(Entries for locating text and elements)
***

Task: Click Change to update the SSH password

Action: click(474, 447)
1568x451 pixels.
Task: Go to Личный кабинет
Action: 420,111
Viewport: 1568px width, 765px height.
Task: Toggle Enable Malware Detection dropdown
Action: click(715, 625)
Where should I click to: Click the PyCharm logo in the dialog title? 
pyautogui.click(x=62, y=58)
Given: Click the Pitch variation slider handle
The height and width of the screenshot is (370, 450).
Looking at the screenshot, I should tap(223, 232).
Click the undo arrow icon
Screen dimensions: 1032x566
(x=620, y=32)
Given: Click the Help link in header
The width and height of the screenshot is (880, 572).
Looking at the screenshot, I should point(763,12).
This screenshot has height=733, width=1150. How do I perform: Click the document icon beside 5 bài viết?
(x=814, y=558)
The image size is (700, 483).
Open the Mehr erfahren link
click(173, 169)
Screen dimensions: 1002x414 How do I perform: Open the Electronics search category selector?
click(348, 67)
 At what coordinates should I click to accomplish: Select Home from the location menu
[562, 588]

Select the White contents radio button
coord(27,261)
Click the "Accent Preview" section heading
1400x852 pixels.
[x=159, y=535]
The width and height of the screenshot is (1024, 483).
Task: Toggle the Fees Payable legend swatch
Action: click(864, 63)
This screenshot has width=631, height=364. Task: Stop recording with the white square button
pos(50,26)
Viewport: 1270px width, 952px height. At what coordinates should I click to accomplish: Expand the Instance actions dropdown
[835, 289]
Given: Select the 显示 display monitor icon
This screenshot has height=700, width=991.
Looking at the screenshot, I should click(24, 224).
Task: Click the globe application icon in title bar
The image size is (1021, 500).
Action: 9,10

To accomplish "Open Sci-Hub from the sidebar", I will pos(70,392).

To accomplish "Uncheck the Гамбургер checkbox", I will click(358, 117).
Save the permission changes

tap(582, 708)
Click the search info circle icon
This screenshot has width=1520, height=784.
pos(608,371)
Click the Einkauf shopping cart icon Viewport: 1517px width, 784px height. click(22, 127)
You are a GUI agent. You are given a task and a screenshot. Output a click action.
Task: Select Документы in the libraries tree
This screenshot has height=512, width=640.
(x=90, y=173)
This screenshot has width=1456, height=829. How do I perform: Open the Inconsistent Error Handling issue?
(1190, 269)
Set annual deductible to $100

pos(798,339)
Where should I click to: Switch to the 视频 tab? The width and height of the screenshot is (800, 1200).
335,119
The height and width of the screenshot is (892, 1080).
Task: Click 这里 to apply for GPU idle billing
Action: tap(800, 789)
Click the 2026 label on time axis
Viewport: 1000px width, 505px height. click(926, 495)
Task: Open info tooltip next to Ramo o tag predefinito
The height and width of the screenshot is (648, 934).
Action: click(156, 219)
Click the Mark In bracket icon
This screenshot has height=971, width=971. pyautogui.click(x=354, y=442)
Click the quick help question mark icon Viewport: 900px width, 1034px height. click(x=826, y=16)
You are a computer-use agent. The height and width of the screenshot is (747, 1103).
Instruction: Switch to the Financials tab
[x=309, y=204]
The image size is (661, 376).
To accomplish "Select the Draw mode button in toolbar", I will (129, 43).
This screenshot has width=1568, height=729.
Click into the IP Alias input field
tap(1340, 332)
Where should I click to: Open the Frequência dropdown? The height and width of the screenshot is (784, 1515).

***

The problem
Repeat every line of the listing above word for word.

Result of this task
Task: Click Change to update the SSH password

Action: click(474, 447)
1568x451 pixels.
Task: Go to Личный кабинет
Action: 420,111
Viewport: 1568px width, 765px height.
Task: Toggle Enable Malware Detection dropdown
Action: click(715, 625)
Where should I click to: Click the PyCharm logo in the dialog title? 
pyautogui.click(x=62, y=58)
Given: Click the Pitch variation slider handle
The height and width of the screenshot is (370, 450).
Looking at the screenshot, I should tap(223, 232).
Click the undo arrow icon
Screen dimensions: 1032x566
(x=620, y=32)
Given: Click the Help link in header
The width and height of the screenshot is (880, 572).
Looking at the screenshot, I should point(763,12).
This screenshot has height=733, width=1150. How do I perform: Click the document icon beside 5 bài viết?
(x=814, y=558)
The image size is (700, 483).
Open the Mehr erfahren link
click(173, 169)
Screen dimensions: 1002x414 How do I perform: Open the Electronics search category selector?
click(348, 67)
 At what coordinates should I click to accomplish: Select Home from the location menu
[562, 588]

Select the White contents radio button
coord(27,261)
Click the "Accent Preview" section heading
1400x852 pixels.
[x=159, y=535]
The width and height of the screenshot is (1024, 483).
Task: Toggle the Fees Payable legend swatch
Action: click(864, 63)
This screenshot has width=631, height=364. Task: Stop recording with the white square button
pos(50,26)
Viewport: 1270px width, 952px height. At what coordinates should I click to accomplish: Expand the Instance actions dropdown
[835, 289]
Given: Select the 显示 display monitor icon
This screenshot has height=700, width=991.
Looking at the screenshot, I should click(24, 224).
Task: Click the globe application icon in title bar
The image size is (1021, 500).
Action: 9,10

To accomplish "Open Sci-Hub from the sidebar", I will pos(70,392).

To accomplish "Uncheck the Гамбургер checkbox", I will click(358, 117).
Save the permission changes

tap(582, 708)
Click the search info circle icon
This screenshot has width=1520, height=784.
pos(608,371)
Click the Einkauf shopping cart icon Viewport: 1517px width, 784px height. click(22, 127)
You are a GUI agent. You are given a task and a screenshot. Output a click action.
Task: Select Документы in the libraries tree
This screenshot has height=512, width=640.
(x=90, y=173)
This screenshot has width=1456, height=829. How do I perform: Open the Inconsistent Error Handling issue?
(1190, 269)
Set annual deductible to $100

pos(798,339)
Where should I click to: Switch to the 视频 tab? The width and height of the screenshot is (800, 1200).
335,119
The height and width of the screenshot is (892, 1080).
Task: Click 这里 to apply for GPU idle billing
Action: tap(800, 789)
Click the 2026 label on time axis
Viewport: 1000px width, 505px height. click(926, 495)
Task: Open info tooltip next to Ramo o tag predefinito
The height and width of the screenshot is (648, 934).
Action: click(156, 219)
Click the Mark In bracket icon
This screenshot has height=971, width=971. pyautogui.click(x=354, y=442)
Click the quick help question mark icon Viewport: 900px width, 1034px height. click(x=826, y=16)
You are a computer-use agent. The height and width of the screenshot is (747, 1103).
Instruction: Switch to the Financials tab
[x=309, y=204]
The image size is (661, 376).
To accomplish "Select the Draw mode button in toolbar", I will (129, 43).
This screenshot has width=1568, height=729.
Click into the IP Alias input field
tap(1340, 332)
Where should I click to: Open the Frequência dropdown? The height and width of the screenshot is (784, 1515).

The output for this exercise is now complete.